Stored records
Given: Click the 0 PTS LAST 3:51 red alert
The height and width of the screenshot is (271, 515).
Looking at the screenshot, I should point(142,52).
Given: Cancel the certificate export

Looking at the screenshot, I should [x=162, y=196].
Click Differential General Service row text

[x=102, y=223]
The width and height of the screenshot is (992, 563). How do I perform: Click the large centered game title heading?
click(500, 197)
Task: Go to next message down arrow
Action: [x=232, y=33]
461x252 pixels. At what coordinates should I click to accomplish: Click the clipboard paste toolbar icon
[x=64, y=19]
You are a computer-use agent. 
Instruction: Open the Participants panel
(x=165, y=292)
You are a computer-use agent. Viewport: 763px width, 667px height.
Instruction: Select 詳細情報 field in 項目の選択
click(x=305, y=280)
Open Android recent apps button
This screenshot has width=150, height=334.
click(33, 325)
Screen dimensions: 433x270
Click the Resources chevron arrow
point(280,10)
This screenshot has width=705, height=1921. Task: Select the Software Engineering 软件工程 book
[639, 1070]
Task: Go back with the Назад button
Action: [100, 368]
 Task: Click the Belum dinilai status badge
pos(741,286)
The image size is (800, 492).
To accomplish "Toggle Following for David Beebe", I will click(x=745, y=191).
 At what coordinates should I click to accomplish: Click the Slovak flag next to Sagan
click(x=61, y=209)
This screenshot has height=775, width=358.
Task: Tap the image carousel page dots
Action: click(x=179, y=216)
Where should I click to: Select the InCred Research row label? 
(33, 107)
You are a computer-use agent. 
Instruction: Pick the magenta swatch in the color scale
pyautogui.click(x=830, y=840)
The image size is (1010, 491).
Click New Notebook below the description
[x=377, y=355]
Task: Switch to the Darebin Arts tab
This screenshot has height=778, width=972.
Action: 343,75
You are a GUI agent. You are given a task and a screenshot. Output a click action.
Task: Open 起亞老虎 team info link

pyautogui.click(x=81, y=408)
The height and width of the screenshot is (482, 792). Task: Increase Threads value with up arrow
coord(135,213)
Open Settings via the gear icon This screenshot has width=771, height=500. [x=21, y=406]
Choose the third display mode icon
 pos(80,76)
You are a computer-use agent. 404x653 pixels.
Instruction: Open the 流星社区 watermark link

● Task objective
In the entries above, copy each line that contains the string "computer".

● Completed task
You are a computer-use agent. 
You are a computer-use agent. Viewport: 763px width, 667px height.
You are a computer-use agent. 
You are a computer-use agent. 404x653 pixels.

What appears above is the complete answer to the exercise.